EXCERPTED RECORDS =>
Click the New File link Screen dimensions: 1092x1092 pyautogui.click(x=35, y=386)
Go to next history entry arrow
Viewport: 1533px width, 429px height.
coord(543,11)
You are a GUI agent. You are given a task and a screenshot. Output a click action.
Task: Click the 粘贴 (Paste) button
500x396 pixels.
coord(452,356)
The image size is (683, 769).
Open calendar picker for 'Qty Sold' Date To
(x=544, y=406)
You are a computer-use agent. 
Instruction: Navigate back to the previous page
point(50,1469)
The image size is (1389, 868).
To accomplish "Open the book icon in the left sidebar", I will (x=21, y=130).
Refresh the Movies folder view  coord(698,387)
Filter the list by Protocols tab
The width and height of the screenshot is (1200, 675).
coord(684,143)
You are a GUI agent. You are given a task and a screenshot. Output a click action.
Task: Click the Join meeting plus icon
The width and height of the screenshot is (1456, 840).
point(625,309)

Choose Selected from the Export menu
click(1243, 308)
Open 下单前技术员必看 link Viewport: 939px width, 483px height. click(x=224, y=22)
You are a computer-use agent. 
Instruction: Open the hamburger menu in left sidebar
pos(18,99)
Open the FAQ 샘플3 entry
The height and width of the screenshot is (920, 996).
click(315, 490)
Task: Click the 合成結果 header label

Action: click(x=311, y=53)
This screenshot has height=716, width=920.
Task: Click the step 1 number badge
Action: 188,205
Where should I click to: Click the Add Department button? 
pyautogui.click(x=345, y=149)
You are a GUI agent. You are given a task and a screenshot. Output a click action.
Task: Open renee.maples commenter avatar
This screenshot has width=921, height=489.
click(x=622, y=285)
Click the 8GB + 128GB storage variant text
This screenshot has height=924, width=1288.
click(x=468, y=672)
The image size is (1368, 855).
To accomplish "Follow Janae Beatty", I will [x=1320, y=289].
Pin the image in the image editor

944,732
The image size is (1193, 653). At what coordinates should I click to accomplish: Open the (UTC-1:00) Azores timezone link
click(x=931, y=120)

INSTRUCTIONS TO FOLLOW =>
Please, from the entries above, set down exactly the lines from the one containing "Refresh the Movies" through the one containing "Task: Click the Join meeting plus icon", and only those.

OUTPUT FOR THIS EXERCISE =>
Refresh the Movies folder view  coord(698,387)
Filter the list by Protocols tab
The width and height of the screenshot is (1200, 675).
coord(684,143)
You are a GUI agent. You are given a task and a screenshot. Output a click action.
Task: Click the Join meeting plus icon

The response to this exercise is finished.